> **Aim of the exercise**: Reproduce the listing below word for word, from the line that contains "The image size is (968, 655)." through the line that contains "Action: click(x=110, y=1140)", both of those lines included.

--- start ---

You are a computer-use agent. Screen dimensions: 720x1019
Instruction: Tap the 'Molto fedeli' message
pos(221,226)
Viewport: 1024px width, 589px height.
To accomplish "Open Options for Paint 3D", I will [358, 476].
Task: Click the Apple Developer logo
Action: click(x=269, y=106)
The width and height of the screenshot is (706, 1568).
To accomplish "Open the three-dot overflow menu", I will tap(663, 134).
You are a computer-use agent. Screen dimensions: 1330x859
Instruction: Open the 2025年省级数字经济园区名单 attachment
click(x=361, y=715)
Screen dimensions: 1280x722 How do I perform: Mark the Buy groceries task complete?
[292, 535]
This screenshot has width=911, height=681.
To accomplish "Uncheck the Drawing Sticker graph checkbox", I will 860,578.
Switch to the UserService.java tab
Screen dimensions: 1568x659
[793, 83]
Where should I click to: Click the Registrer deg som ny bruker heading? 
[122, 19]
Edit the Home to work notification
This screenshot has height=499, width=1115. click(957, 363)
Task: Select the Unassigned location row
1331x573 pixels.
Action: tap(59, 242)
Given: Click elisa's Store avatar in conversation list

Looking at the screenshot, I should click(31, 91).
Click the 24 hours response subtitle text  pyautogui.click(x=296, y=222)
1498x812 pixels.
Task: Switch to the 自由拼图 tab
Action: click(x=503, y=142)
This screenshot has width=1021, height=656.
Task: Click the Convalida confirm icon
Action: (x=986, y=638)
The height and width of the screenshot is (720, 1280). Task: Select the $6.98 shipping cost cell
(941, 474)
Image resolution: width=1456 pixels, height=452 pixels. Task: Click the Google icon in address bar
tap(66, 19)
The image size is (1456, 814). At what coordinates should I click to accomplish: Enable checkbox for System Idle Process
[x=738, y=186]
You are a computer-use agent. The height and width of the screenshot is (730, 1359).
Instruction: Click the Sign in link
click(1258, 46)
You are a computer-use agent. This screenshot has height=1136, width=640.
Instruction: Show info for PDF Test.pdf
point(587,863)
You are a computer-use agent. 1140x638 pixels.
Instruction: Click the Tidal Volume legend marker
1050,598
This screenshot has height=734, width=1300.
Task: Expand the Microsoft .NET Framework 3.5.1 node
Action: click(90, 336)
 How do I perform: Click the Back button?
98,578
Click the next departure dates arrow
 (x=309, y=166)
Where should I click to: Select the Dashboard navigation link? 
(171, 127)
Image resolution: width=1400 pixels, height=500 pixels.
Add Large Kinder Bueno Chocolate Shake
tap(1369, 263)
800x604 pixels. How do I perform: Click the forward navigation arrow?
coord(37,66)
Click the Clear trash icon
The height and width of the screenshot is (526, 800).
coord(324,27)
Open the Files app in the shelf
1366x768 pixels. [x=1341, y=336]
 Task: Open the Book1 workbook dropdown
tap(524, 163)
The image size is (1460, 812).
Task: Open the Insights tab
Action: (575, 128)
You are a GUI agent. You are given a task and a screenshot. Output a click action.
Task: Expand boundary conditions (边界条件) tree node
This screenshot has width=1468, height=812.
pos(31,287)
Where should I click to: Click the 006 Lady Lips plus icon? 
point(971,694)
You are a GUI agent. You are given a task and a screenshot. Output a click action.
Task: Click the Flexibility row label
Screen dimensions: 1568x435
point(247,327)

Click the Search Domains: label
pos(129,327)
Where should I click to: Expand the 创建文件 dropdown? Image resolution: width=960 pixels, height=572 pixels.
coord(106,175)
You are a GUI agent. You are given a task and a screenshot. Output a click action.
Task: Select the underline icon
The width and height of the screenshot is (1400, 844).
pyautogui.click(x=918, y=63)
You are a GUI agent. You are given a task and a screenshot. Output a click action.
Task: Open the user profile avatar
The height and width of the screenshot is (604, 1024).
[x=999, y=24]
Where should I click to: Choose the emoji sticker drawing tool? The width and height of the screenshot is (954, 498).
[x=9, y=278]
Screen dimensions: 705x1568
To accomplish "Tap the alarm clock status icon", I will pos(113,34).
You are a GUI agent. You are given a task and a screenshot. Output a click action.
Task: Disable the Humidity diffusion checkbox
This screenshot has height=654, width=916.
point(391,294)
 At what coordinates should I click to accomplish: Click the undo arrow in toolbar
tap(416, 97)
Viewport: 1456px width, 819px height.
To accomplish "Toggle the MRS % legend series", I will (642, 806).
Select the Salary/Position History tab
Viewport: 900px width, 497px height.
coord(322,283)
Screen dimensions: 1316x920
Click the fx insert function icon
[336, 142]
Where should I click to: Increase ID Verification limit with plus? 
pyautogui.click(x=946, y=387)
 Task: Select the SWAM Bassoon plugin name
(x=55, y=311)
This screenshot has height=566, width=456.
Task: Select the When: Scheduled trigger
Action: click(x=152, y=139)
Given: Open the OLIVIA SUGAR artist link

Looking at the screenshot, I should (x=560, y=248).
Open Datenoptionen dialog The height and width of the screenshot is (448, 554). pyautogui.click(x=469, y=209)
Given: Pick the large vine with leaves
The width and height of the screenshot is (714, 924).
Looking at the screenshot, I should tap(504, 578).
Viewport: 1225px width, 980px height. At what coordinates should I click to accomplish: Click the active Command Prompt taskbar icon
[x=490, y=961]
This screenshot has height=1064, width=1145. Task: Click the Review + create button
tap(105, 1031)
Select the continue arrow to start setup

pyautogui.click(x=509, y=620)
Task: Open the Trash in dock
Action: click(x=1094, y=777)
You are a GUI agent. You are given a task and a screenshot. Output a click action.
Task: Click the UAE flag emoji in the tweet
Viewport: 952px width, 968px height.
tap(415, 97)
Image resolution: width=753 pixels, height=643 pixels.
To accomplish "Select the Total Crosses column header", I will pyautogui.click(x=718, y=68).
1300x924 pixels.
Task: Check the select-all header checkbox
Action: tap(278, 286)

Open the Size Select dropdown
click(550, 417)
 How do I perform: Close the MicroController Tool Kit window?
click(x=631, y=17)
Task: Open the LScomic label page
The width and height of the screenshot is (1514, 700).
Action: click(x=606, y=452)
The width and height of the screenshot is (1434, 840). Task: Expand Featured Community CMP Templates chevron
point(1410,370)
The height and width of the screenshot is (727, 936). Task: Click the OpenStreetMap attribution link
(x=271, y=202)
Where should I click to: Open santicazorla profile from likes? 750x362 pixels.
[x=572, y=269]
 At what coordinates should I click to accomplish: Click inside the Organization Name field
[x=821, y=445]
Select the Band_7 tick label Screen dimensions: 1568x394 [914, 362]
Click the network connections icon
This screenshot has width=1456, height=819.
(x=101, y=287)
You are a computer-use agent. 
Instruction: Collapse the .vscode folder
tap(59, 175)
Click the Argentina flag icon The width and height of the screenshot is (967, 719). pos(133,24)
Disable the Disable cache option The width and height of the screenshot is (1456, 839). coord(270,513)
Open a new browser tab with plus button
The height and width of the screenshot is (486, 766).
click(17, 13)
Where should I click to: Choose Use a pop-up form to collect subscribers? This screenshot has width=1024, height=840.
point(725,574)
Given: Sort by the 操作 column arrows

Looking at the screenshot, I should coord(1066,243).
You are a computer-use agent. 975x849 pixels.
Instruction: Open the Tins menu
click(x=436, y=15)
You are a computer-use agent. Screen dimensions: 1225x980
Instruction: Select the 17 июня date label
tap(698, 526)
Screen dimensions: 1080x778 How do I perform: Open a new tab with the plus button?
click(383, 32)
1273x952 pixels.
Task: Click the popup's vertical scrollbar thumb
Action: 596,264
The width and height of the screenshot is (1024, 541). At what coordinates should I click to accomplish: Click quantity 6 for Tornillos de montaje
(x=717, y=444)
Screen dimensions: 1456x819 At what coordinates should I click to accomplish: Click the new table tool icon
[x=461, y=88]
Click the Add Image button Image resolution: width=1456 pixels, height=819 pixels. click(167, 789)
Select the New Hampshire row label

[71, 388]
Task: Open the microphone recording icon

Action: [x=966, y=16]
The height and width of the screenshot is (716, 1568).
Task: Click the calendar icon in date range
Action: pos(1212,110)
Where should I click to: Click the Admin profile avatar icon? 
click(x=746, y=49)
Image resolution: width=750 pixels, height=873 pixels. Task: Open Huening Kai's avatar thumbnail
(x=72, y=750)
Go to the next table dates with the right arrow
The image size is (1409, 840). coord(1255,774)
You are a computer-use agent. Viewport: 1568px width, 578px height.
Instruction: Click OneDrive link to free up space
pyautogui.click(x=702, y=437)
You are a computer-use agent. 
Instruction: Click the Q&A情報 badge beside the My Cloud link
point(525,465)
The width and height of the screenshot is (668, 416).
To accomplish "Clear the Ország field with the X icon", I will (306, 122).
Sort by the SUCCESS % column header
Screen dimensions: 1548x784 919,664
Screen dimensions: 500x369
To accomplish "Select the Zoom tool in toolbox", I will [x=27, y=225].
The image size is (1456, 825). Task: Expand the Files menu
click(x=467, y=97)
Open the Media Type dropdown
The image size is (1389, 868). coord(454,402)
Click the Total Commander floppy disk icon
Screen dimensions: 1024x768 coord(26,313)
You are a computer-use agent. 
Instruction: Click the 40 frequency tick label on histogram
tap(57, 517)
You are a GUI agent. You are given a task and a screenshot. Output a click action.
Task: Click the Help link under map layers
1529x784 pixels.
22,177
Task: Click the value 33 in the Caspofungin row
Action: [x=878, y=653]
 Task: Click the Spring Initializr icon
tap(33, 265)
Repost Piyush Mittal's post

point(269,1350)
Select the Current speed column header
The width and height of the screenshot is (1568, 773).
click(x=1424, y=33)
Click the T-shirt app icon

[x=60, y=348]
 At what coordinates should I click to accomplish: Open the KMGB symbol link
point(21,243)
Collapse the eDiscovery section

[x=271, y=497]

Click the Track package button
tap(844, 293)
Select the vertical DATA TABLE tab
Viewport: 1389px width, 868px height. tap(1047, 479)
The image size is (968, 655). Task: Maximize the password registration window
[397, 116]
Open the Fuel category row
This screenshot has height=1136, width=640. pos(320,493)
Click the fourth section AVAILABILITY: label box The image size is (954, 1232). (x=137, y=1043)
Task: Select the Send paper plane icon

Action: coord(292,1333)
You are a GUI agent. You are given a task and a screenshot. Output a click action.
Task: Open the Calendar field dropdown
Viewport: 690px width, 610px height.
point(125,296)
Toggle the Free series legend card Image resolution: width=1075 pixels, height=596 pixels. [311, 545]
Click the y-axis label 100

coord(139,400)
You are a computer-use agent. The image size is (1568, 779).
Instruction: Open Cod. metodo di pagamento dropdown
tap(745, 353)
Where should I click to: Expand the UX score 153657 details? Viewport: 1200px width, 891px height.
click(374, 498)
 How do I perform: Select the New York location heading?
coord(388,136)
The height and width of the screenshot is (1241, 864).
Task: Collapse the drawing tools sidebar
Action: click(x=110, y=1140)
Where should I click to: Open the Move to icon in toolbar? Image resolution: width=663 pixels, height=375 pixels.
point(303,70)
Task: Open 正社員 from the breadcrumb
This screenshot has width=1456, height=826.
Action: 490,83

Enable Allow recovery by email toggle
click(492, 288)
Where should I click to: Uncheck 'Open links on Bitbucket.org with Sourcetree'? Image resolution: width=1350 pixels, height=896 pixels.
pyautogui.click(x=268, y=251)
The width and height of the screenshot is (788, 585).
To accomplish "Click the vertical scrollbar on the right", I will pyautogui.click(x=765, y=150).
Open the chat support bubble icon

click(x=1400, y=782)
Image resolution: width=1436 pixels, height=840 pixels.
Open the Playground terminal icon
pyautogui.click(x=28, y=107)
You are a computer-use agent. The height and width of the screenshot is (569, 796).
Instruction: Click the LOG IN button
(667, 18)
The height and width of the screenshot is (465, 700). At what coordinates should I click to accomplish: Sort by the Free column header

--- end ---

> **Solution to this task**:
The image size is (968, 655). Task: Maximize the password registration window
[397, 116]
Open the Fuel category row
This screenshot has height=1136, width=640. pos(320,493)
Click the fourth section AVAILABILITY: label box The image size is (954, 1232). (x=137, y=1043)
Task: Select the Send paper plane icon

Action: coord(292,1333)
You are a GUI agent. You are given a task and a screenshot. Output a click action.
Task: Open the Calendar field dropdown
Viewport: 690px width, 610px height.
point(125,296)
Toggle the Free series legend card Image resolution: width=1075 pixels, height=596 pixels. [311, 545]
Click the y-axis label 100

coord(139,400)
You are a computer-use agent. The image size is (1568, 779).
Instruction: Open Cod. metodo di pagamento dropdown
tap(745, 353)
Where should I click to: Expand the UX score 153657 details? Viewport: 1200px width, 891px height.
click(374, 498)
 How do I perform: Select the New York location heading?
coord(388,136)
The height and width of the screenshot is (1241, 864).
Task: Collapse the drawing tools sidebar
Action: click(x=110, y=1140)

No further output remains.